恒王随着她的视线看过去,却什么都没看见。不多时,寄翠的声音响起:“王妃、王爷,管家送了帖子过来。”

宋听冬隔着门扬声问:“谁家递来的?”

门外静了片刻,紧接着,寄翠念道:“是祁王府递过来的。说是弄瓦之喜,定于后日中午宴请宾客。”

恒王与王妃对视一眼,半晌反应过来:“是他哪个侧妃吧……”

“弄瓦之喜是什么?”陈燕昭歪着头问。

“就是祁王添了女儿,昭儿添了新妹妹了。”

向来只有别人喊陈燕昭妹妹的份,她还未曾当过姐姐呢。

恒王开门,将帖子拿进来,曲起手指敲了敲,说:“还真是。

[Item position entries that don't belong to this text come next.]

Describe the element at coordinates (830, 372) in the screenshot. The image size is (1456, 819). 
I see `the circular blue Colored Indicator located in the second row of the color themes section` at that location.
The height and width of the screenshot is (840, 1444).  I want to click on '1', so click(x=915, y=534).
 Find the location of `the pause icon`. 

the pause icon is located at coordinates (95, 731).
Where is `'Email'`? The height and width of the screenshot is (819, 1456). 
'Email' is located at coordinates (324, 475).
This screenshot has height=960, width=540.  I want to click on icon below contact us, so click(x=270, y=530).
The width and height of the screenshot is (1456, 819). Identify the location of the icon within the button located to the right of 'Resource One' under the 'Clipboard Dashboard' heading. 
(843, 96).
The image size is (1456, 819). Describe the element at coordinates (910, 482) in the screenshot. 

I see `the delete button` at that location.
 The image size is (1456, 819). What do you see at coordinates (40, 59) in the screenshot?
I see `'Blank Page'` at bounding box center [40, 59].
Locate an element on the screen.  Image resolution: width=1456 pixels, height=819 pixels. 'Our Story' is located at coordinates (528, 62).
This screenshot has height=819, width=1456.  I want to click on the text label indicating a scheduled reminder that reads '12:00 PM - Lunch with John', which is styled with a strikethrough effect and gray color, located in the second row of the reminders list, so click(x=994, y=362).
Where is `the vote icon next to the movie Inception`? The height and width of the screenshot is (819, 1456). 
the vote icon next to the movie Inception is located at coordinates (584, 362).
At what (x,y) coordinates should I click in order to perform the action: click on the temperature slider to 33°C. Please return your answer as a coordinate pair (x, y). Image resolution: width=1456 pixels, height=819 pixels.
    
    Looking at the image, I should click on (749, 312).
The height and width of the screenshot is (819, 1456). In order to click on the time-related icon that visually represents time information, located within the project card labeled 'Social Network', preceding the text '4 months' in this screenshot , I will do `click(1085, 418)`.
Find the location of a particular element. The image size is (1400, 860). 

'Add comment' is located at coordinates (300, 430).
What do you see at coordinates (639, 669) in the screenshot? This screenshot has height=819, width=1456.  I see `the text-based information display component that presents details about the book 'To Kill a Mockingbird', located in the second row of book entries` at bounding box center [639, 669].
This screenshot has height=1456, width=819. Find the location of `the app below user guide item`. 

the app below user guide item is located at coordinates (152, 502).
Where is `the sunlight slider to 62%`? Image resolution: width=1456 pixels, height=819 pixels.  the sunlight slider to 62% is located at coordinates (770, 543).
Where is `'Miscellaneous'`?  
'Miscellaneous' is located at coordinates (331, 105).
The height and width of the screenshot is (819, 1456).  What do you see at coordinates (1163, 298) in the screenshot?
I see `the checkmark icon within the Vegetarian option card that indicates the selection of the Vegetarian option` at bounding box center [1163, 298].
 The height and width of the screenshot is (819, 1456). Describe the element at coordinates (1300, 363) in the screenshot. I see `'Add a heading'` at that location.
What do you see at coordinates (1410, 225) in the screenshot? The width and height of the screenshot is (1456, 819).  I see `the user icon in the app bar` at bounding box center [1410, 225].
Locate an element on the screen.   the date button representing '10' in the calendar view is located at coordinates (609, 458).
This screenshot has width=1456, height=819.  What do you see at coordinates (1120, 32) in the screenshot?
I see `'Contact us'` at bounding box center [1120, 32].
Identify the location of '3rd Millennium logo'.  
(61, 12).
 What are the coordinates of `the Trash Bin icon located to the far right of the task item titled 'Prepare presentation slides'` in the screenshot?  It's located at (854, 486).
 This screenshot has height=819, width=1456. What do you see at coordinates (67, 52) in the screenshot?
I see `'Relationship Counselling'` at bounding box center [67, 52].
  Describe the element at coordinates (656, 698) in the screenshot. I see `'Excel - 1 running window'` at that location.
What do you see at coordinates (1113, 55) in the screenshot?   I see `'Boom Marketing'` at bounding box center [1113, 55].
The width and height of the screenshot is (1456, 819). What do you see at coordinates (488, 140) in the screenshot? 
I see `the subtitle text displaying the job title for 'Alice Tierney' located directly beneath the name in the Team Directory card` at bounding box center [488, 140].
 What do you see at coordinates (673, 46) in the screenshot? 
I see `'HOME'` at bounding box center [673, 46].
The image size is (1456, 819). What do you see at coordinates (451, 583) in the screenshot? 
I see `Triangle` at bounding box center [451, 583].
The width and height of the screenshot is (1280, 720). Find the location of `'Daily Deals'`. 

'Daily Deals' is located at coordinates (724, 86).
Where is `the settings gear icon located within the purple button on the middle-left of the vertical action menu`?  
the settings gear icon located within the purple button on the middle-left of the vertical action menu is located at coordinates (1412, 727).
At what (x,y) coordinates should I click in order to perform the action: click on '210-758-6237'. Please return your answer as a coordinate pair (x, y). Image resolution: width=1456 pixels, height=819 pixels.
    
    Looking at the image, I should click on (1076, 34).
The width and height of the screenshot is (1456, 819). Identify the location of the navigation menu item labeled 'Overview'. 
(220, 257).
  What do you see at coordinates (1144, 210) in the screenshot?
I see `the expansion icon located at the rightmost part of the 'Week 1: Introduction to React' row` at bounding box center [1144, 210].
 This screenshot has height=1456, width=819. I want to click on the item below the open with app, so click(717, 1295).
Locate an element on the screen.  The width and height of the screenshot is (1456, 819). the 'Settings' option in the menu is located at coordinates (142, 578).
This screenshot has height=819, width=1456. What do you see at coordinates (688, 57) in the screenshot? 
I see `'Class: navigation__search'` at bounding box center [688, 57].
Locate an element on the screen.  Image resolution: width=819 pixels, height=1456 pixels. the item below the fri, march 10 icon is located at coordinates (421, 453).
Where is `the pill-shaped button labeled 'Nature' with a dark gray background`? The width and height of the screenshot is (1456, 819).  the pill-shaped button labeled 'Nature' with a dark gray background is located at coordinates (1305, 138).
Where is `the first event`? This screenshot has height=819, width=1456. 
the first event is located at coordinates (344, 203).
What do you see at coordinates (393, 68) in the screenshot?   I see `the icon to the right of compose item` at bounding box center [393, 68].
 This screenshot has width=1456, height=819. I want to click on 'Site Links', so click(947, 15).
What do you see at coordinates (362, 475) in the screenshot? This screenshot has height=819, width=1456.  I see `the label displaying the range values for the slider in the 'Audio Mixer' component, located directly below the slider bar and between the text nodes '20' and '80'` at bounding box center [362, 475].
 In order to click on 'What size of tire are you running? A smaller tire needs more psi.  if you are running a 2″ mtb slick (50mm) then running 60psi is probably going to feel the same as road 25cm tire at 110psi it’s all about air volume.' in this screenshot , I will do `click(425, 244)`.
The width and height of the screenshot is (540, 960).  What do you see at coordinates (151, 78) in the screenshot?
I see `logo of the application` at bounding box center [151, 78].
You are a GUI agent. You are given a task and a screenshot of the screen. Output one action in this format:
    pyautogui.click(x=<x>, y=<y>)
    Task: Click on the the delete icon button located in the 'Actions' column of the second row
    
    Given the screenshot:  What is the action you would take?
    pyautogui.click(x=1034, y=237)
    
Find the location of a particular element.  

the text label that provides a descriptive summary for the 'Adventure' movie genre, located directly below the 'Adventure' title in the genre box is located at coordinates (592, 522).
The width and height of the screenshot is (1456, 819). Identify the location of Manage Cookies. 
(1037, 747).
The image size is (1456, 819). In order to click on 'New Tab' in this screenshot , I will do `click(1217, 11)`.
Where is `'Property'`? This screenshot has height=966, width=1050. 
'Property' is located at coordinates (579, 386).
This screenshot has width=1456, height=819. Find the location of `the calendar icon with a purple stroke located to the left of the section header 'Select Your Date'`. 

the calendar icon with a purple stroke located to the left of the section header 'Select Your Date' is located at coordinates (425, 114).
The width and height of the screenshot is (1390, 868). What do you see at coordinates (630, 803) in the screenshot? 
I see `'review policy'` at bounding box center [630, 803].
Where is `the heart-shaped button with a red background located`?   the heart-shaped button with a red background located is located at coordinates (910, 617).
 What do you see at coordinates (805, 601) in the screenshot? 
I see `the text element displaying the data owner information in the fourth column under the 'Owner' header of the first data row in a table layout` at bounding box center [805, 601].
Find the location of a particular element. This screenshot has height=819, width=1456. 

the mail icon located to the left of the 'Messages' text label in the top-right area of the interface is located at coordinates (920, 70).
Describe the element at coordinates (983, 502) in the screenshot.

是他府上的齐侧妃所出。”

齐侧妃是工部尚书齐大人之女,这几日,因为兴修水坝一事,祁王正跟太子手下的势力明争暗斗,这次齐侧妃之女的满月宴大操大办,也有拉拢齐大人之意。

去与不去,恒王尚且拿不定主意,陈燕昭却兴奋异常,她跪在榻上,双手撑着宋听冬的腿,用亮晶晶的一双眼看着恒王:“爹,带昭儿去看妹妹吧!”